Even in the Ram Janmabhoomi case, the likes of Habib have completely denied archaeological evidence and attempted to discredit the only Muslim who spoke the truth (former Archaeological Survey of India member K K Mohamed). The latter said in his autobiography that the Babri Masjid was built over the ruins of an existing temple. The only fact in some doubt is whether a temple was actually demolished to build the mosque, but even this proof is overwhelming in the case of the Kashi and Mathura temples, where the evidence of mosques being built over existing temples is still visible to the naked eye.
When you have been repeatedly told lies about iconoclastic Muslim rulers and fed falsified history, why would you not be angry if a Supreme Court verdict awards the Ram Janmabhoomi site to the Hindus?
A half-truth Muslims have been told relates to the Sachar commission report, which put Muslims at the bottom of the economic totempole. The low economic status of Muslims is a reality, but the underlying reasons for this have less to do with discrimination than the fraud called “secular” Indian politics.

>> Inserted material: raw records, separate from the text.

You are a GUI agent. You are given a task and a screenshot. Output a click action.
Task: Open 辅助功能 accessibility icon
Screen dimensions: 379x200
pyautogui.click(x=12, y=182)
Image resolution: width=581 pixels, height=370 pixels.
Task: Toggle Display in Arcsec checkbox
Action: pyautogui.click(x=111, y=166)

Post-independence, a petrified Muslim population was offered a protection deal by the Congress party: a block vote in favour of physical safety. Once this block vote was realised, the “secular” parties had no interest in improving the economic well-being of the Muslims, who then had to educate themselves in madrassas and under conservative clerics. Thus they got special personal laws, but no training in skills and higher education. They were offered polygamy and instant triple talaq instead of gender equal laws.
Even as a middle class emerged among Hindus, a Muslim middle class failed to emerge till well after the 1990s, when Muslims realised that the Congress party could not protect them against an “angry” Hindu majority, and they would have to lift themselves up by the bootstraps. Muslims lacked a secular leadership after 1947, as the elite had moved to Pakistan.
They thus started with a poverty handicap, and a leadership vacuum, and it is these two factors that explain the current educational and economic gaps between Hindus and Muslims. And even this gap persists largely in Uttar Pradesh and Bihar, and not the south.
In short, the Muslims who voted for Jinnah in 1947 are the Muslims who are India’s most backward.
If I were a Muslim I would be angry. But if I were to introspect, I would realise that the people responsible for this are not the BJP or Narendra Modi or Amit Shah, but the people who I trusted in the name of secularism.
The anger against CAA is misplaced; it is the Left and “secular” group that should be the target of their anger.
They should be protesting outside the homes of Romila Thapar and Irfan Habib and the Congress. Not against CAA, Narendra Modi and Amit Shah.